Benton County was scheduled to increase to extreme COVID transmission risk this week for the first time since March, but a last-minute reversal by Gov. Kate Brown means it will no longer have the added restrictions that a higher designation brings.
The announcement also means that Linn County, which was returned to the extreme risk category last week, will be lowered back down to high risk this Friday.
Explaining her decision, Brown said that hospitalizations in Oregon were leveling off and therefore counties that were set to increase no longer need to, and those that already increased will drop back down.
But she also stressed that the pandemic is not over and caseloads are still high in Oregon.
“Let me be clear: Across the state, COVID-19 cases and hospitalizations are still high, and Oregon is not out of the woods yet,” the governor said in a news release. “However, we have met the hospitalization metric established by our health experts for counties to return to high risk.”
The top risk level, which Linn and several other Willamette Valley counties moved to last week, triggers more severe restrictions on businesses and social gatherings.

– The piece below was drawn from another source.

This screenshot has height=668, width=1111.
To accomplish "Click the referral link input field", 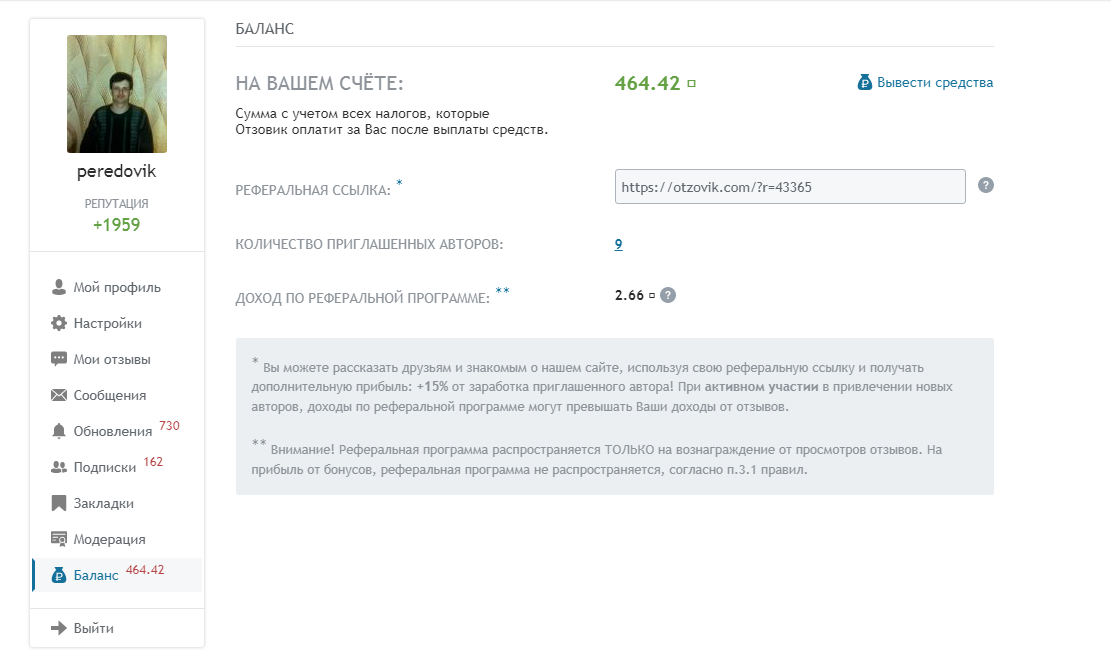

All indoor dining is prohibited, for example, and nearly all kinds of social gatherings are limited to six people maximum. Outdoor recreation is still permitted, though with a limit of 100 individuals.
The governor’s office and the Oregon Health Authority have explained that counties can move to a lower risk category if their case numbers drop below a certain level. If Oregon’s total COVID-19 hospitalizations drop below 300 and if the seven-day average of hospitalizations drops below a 15 percent increase, counties may also see their risk levels dropped.
It’s that hospitalization rate that the governor cited as a main reason for reducing county risk levels this week.
“From the beginning, I have said that returning counties to the extreme risk level was about preserving hospital capacity and saving lives,” the governor stated. “With our statewide hospitalization rate stabilizing, our hospitals should have the capacity to continue treating patients with severe cases of COVID-19 and other serious medical conditions in the coming weeks.”
Benton County narrowly staved off moving to extreme risk last week, when Linn and several other counties around the Willamette Valley were moved up. At that point, Oregon’s hospitalization rate was still seen as too high by health officials, so counties with high caseloads were moved to extreme risk.
“Other surrounding counties that had moved up to extreme risk more quickly was as the state hit that (hospitalization) threshold and then those counties were increasing or continuing to increase in caseloads,” said Benton County Health Department communications director Kelly Locey. “It just so happened that Benton County wasn’t quite there. We were increasing and expecting to increase for weeks. … We’d been tracking things closely and expecting to move back up to extreme risk.”
Currently, Benton County’s weekly caseload per 100,000 residents — the metric that the Oregon Health Authority uses to determine county risk levels — is at about 210. Counties normally have to be lower than 200 in order to move back down to high risk or avoid a move to extreme risk.
The last time Benton County was at the extreme risk level was back in March; it had remained at that level for several months during the winter spike in positive cases. Benton County increased to extreme risk on Dec. 18 and wasn’t dropped back down to high risk until March 11.
According to the new state guidance, it’s unlikely that any county will remain in the extreme risk category that long again, as the new orders from Brown place a maximum of three weeks on the highest restriction category.
Another difference between then and now is that every week will include an evaluation period to see if counties qualify to be dropped to a lower risk level. Before, a county that moved up in risk evaluation could expect to remain there for at least two weeks before another evaluation period from the state — a period known as a “movement week.”
“Every week right now is a movement week,” Locey explained. “This latest movement is more to clamp down in order to get this spread under control. If we can reduce it to one week of increased restrictions, that will help get the spread and increased cases under control and help counties get moved back down from extreme risk.”